The fastest growing widespread disease in the world: Diabetes

Updated: Apr 29


What is diabetes?

Diabetes is a chronic disease affecting the metabolism of glucose, characterized by high glucose levels in the blood (high blood sugar). Normally, after eating or experiencing a stressful circumstance, our blood glucose level rises. Still, we have Insulin, a hormone secreted by our pancreas, to take that blood glucose into cells to produce energy or for storage.


Sugar (or glucose) is a critical energy source for cells and toxic when its levels are elevated in our blood for a prolonged time. Persistently high blood glucose levels damage blood vessels, the heart, eyes, kidneys, and nerves and weaken our body immunity against diseases. According to the World organization of Health (WHO), it is estimated that diabetes alone is affecting 422 million people worldwide, and it is among the leading chronic diseases and causes of death.

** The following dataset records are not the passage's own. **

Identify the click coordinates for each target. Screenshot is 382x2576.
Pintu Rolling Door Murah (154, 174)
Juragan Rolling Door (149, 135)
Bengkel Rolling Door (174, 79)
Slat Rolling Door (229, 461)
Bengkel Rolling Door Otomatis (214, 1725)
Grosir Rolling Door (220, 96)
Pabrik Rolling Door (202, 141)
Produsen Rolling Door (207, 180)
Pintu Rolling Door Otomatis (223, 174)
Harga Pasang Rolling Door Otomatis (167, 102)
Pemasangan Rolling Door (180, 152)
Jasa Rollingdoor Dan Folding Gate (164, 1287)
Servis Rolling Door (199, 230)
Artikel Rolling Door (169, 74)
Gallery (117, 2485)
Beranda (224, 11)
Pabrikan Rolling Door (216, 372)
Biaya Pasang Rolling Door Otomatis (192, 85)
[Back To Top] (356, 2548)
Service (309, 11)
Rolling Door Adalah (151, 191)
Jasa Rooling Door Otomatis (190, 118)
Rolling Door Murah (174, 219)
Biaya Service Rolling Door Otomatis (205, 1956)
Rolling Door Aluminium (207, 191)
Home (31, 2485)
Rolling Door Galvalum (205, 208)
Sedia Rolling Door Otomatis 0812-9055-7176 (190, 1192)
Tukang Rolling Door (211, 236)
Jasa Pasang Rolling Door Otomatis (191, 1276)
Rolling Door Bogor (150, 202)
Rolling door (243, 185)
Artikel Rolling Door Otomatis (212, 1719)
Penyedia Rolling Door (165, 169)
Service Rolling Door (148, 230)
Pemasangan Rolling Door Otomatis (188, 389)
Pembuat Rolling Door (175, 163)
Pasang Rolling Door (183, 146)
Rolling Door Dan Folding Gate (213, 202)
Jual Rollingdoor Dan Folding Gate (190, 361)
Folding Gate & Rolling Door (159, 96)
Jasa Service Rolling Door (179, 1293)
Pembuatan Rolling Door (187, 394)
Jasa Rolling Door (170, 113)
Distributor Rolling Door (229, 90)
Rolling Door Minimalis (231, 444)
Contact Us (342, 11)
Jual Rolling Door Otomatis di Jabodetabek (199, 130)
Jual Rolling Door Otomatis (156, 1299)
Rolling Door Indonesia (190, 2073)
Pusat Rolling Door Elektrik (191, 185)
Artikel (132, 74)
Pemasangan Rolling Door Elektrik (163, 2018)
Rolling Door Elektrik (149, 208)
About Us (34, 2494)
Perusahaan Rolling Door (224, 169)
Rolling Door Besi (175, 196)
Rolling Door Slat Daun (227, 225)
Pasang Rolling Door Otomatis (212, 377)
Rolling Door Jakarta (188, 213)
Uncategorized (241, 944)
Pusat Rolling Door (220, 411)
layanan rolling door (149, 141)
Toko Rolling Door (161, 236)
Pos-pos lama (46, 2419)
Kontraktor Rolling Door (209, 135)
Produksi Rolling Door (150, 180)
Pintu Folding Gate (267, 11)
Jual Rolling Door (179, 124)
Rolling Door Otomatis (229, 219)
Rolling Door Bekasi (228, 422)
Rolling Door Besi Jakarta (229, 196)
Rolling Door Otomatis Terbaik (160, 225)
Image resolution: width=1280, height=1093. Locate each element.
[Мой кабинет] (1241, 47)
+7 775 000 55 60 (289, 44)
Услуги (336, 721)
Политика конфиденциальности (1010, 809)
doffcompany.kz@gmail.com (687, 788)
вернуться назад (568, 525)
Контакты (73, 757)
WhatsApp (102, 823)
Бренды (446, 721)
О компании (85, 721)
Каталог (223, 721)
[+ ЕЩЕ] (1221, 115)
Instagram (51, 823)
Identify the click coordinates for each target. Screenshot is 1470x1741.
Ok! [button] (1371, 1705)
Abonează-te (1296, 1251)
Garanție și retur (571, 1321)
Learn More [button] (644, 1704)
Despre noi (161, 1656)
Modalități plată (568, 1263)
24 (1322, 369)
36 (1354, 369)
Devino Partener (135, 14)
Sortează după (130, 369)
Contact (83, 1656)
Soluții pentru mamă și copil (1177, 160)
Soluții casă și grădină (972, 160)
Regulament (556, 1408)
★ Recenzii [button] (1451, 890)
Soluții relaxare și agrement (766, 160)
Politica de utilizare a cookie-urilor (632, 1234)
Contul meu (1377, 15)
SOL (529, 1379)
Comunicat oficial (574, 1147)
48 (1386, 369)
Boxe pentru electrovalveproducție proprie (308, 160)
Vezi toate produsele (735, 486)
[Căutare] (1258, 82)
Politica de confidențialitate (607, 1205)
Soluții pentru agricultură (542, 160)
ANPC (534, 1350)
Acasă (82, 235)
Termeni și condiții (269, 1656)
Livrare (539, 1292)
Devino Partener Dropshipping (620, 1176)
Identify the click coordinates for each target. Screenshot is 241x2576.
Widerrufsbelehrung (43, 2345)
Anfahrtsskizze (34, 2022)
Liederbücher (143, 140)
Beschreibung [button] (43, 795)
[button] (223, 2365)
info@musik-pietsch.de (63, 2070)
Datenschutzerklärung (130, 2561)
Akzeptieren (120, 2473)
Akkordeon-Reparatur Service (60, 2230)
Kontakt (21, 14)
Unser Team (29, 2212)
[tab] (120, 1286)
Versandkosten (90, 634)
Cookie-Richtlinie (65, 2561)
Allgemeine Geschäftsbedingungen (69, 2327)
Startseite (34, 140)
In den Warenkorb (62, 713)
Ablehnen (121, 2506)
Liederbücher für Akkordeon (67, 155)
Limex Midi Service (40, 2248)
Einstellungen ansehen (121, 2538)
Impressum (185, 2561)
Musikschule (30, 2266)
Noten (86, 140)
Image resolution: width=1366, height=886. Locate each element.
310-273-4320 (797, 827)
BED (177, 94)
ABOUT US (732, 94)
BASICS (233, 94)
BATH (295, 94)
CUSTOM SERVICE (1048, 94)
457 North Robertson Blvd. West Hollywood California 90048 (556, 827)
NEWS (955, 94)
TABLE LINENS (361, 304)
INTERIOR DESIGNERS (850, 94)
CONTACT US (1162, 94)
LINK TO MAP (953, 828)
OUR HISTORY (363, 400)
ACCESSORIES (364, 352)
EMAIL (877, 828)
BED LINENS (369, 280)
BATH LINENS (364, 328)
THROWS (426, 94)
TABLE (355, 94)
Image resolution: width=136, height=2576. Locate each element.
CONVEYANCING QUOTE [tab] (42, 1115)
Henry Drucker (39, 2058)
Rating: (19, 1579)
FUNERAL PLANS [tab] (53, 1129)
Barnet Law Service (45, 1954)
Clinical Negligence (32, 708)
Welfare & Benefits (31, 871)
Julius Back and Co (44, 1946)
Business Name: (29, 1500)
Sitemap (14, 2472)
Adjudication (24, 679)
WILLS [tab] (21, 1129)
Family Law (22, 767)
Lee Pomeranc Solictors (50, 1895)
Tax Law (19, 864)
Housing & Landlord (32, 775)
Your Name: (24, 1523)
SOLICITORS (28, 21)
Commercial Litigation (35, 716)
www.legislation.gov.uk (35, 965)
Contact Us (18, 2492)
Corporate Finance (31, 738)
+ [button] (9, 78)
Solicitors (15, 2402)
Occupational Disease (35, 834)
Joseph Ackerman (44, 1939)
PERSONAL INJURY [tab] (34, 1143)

There are two main types: Type 1, also called diabetes insipidus, and Type 2, also called diabetes mellitus. Type 1 is the most common chronic disease of childhood, caused by a deficiency of insulin due to the destruction of its producing cells in the pancreas. Type 2 diabetes, on the other hand, is due to insulin ineffectiveness, and it affects more of the adult population.


Risk factors

  1. Type-1 diabetes:

  • Born as twins

  • Having affected parent/s

  • Family history of type 1 diabetes

  1. Type-2 diabetes:

  • Age ≥45 years

  • The body mass index [BMI] ≥25 kg/m2

  • Family history of people with type 2 diabetes

  • Diabetes mellitus in a first-degree relative

  • Sedentary lifestyle

  • History of gestational diabetes mellitus (Have had diabetes during pregnancy)

  • Hypertension (blood pressure ≥140/90 mmHg)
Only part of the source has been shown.